Stored records
★ ★ ★

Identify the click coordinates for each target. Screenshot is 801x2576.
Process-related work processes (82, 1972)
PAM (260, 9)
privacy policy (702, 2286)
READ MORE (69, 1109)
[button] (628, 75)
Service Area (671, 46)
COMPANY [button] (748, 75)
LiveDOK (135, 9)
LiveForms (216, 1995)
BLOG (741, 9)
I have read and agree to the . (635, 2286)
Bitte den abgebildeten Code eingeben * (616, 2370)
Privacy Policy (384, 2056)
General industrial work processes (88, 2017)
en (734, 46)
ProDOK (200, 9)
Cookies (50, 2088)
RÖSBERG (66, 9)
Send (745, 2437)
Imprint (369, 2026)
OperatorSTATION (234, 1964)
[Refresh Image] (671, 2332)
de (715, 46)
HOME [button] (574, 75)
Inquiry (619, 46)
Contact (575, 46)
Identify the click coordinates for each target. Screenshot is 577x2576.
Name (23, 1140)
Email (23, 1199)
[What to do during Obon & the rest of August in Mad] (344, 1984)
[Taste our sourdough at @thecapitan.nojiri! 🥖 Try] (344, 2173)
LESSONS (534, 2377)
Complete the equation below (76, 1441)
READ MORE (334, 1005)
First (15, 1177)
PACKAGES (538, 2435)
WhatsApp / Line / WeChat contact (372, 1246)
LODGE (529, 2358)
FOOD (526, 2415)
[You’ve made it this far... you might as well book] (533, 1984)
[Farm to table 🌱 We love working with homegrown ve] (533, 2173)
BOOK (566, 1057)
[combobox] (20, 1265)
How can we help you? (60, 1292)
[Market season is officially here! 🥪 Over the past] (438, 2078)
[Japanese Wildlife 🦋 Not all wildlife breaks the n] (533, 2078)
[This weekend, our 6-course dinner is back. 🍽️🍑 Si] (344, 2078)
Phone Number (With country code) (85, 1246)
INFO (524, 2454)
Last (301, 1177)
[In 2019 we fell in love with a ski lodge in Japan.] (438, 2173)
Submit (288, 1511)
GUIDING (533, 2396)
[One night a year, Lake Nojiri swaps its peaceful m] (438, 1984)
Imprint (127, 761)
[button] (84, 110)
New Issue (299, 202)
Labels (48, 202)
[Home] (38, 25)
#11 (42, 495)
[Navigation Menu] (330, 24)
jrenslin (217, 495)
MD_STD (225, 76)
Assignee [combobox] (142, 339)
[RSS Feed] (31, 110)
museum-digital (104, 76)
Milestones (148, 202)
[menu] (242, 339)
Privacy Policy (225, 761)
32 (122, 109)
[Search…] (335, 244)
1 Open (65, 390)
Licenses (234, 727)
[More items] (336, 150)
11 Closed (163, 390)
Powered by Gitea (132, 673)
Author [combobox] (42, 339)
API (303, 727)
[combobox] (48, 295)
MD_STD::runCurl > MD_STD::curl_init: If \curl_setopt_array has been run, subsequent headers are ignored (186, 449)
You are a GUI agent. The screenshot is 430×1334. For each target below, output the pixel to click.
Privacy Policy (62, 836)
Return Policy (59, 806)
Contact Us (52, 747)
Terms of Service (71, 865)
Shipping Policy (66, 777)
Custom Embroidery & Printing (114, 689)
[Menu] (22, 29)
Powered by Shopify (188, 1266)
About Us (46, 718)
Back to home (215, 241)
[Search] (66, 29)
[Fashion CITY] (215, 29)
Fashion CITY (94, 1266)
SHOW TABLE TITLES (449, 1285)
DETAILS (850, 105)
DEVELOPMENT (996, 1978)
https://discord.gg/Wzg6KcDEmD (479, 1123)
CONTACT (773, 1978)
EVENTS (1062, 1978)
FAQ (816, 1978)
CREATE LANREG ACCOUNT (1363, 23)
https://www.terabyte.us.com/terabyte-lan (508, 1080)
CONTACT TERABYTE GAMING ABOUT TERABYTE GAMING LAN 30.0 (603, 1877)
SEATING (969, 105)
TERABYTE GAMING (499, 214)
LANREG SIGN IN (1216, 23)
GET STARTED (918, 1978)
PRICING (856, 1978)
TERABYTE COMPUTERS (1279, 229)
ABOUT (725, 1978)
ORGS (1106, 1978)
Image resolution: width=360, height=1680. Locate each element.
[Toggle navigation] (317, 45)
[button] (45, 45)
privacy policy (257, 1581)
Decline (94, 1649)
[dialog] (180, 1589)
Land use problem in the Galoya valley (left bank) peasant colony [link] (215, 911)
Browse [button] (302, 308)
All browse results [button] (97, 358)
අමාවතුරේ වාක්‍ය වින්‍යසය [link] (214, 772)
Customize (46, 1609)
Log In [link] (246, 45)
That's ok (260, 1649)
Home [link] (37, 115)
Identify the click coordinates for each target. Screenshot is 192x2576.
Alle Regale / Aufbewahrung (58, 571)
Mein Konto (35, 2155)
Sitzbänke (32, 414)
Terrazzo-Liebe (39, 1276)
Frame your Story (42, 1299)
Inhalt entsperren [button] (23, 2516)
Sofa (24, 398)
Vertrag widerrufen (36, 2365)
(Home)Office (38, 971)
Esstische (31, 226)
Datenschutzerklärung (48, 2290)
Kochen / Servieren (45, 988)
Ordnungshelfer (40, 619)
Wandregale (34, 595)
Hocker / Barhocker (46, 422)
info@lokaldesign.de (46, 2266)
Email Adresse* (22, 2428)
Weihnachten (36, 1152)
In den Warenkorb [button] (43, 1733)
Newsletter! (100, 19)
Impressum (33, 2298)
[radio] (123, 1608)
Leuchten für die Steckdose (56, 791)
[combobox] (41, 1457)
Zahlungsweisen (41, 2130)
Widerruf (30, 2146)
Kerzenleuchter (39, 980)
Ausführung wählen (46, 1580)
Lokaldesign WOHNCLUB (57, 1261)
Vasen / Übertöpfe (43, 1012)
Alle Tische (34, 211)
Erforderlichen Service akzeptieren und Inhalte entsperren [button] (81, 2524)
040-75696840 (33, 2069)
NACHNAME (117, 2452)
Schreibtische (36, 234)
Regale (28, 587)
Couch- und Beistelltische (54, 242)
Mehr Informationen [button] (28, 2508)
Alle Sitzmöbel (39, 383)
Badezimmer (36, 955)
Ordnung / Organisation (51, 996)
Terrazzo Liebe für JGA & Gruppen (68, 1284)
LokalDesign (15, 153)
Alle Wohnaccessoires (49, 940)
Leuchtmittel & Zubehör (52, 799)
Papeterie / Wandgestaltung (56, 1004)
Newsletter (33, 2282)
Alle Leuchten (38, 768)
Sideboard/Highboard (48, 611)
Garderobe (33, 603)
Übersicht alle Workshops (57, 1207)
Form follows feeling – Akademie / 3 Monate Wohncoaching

★ ★ ★

* _Activity_: An exact copy of all the entries is what's needed; write it out.

* _Result_:
Identify the click coordinates for each target. Screenshot is 801x2576.
Process-related work processes (82, 1972)
PAM (260, 9)
privacy policy (702, 2286)
READ MORE (69, 1109)
[button] (628, 75)
Service Area (671, 46)
COMPANY [button] (748, 75)
LiveDOK (135, 9)
LiveForms (216, 1995)
BLOG (741, 9)
I have read and agree to the . (635, 2286)
Bitte den abgebildeten Code eingeben * (616, 2370)
Privacy Policy (384, 2056)
General industrial work processes (88, 2017)
en (734, 46)
ProDOK (200, 9)
Cookies (50, 2088)
RÖSBERG (66, 9)
Send (745, 2437)
Imprint (369, 2026)
OperatorSTATION (234, 1964)
[Refresh Image] (671, 2332)
de (715, 46)
HOME [button] (574, 75)
Inquiry (619, 46)
Contact (575, 46)
Identify the click coordinates for each target. Screenshot is 577x2576.
Name (23, 1140)
Email (23, 1199)
[What to do during Obon & the rest of August in Mad] (344, 1984)
[Taste our sourdough at @thecapitan.nojiri! 🥖 Try] (344, 2173)
LESSONS (534, 2377)
Complete the equation below (76, 1441)
READ MORE (334, 1005)
First (15, 1177)
PACKAGES (538, 2435)
WhatsApp / Line / WeChat contact (372, 1246)
LODGE (529, 2358)
FOOD (526, 2415)
[You’ve made it this far... you might as well book] (533, 1984)
[Farm to table 🌱 We love working with homegrown ve] (533, 2173)
BOOK (566, 1057)
[combobox] (20, 1265)
How can we help you? (60, 1292)
[Market season is officially here! 🥪 Over the past] (438, 2078)
[Japanese Wildlife 🦋 Not all wildlife breaks the n] (533, 2078)
[This weekend, our 6-course dinner is back. 🍽️🍑 Si] (344, 2078)
Phone Number (With country code) (85, 1246)
INFO (524, 2454)
Last (301, 1177)
[In 2019 we fell in love with a ski lodge in Japan.] (438, 2173)
Submit (288, 1511)
GUIDING (533, 2396)
[One night a year, Lake Nojiri swaps its peaceful m] (438, 1984)
Imprint (127, 761)
[button] (84, 110)
New Issue (299, 202)
Labels (48, 202)
[Home] (38, 25)
#11 (42, 495)
[Navigation Menu] (330, 24)
jrenslin (217, 495)
MD_STD (225, 76)
Assignee [combobox] (142, 339)
[RSS Feed] (31, 110)
museum-digital (104, 76)
Milestones (148, 202)
[menu] (242, 339)
Privacy Policy (225, 761)
32 (122, 109)
[Search…] (335, 244)
1 Open (65, 390)
Licenses (234, 727)
[More items] (336, 150)
11 Closed (163, 390)
Powered by Gitea (132, 673)
Author [combobox] (42, 339)
API (303, 727)
[combobox] (48, 295)
MD_STD::runCurl > MD_STD::curl_init: If \curl_setopt_array has been run, subsequent headers are ignored (186, 449)
You are a GUI agent. The screenshot is 430×1334. For each target below, output the pixel to click.
Privacy Policy (62, 836)
Return Policy (59, 806)
Contact Us (52, 747)
Terms of Service (71, 865)
Shipping Policy (66, 777)
Custom Embroidery & Printing (114, 689)
[Menu] (22, 29)
Powered by Shopify (188, 1266)
About Us (46, 718)
Back to home (215, 241)
[Search] (66, 29)
[Fashion CITY] (215, 29)
Fashion CITY (94, 1266)
SHOW TABLE TITLES (449, 1285)
DETAILS (850, 105)
DEVELOPMENT (996, 1978)
https://discord.gg/Wzg6KcDEmD (479, 1123)
CONTACT (773, 1978)
EVENTS (1062, 1978)
FAQ (816, 1978)
CREATE LANREG ACCOUNT (1363, 23)
https://www.terabyte.us.com/terabyte-lan (508, 1080)
CONTACT TERABYTE GAMING ABOUT TERABYTE GAMING LAN 30.0 (603, 1877)
SEATING (969, 105)
TERABYTE GAMING (499, 214)
LANREG SIGN IN (1216, 23)
GET STARTED (918, 1978)
PRICING (856, 1978)
TERABYTE COMPUTERS (1279, 229)
ABOUT (725, 1978)
ORGS (1106, 1978)
Image resolution: width=360, height=1680. Locate each element.
[Toggle navigation] (317, 45)
[button] (45, 45)
privacy policy (257, 1581)
Decline (94, 1649)
[dialog] (180, 1589)
Land use problem in the Galoya valley (left bank) peasant colony [link] (215, 911)
Browse [button] (302, 308)
All browse results [button] (97, 358)
අමාවතුරේ වාක්‍ය වින්‍යසය [link] (214, 772)
Customize (46, 1609)
Log In [link] (246, 45)
That's ok (260, 1649)
Home [link] (37, 115)
Identify the click coordinates for each target. Screenshot is 192x2576.
Alle Regale / Aufbewahrung (58, 571)
Mein Konto (35, 2155)
Sitzbänke (32, 414)
Terrazzo-Liebe (39, 1276)
Frame your Story (42, 1299)
Inhalt entsperren [button] (23, 2516)
Sofa (24, 398)
Vertrag widerrufen (36, 2365)
(Home)Office (38, 971)
Esstische (31, 226)
Datenschutzerklärung (48, 2290)
Kochen / Servieren (45, 988)
Ordnungshelfer (40, 619)
Wandregale (34, 595)
Hocker / Barhocker (46, 422)
info@lokaldesign.de (46, 2266)
Email Adresse* (22, 2428)
Weihnachten (36, 1152)
In den Warenkorb [button] (43, 1733)
Newsletter! (100, 19)
Impressum (33, 2298)
[radio] (123, 1608)
Leuchten für die Steckdose (56, 791)
[combobox] (41, 1457)
Zahlungsweisen (41, 2130)
Widerruf (30, 2146)
Kerzenleuchter (39, 980)
Ausführung wählen (46, 1580)
Lokaldesign WOHNCLUB (57, 1261)
Vasen / Übertöpfe (43, 1012)
Alle Tische (34, 211)
Erforderlichen Service akzeptieren und Inhalte entsperren [button] (81, 2524)
040-75696840 (33, 2069)
NACHNAME (117, 2452)
Schreibtische (36, 234)
Regale (28, 587)
Couch- und Beistelltische (54, 242)
Mehr Informationen [button] (28, 2508)
Alle Sitzmöbel (39, 383)
Badezimmer (36, 955)
Ordnung / Organisation (51, 996)
Terrazzo Liebe für JGA & Gruppen (68, 1284)
LokalDesign (15, 153)
Alle Wohnaccessoires (49, 940)
Leuchtmittel & Zubehör (52, 799)
Papeterie / Wandgestaltung (56, 1004)
Newsletter (33, 2282)
Alle Leuchten (38, 768)
Sideboard/Highboard (48, 611)
Garderobe (33, 603)
Übersicht alle Workshops (57, 1207)
Form follows feeling – Akademie / 3 Monate Wohncoaching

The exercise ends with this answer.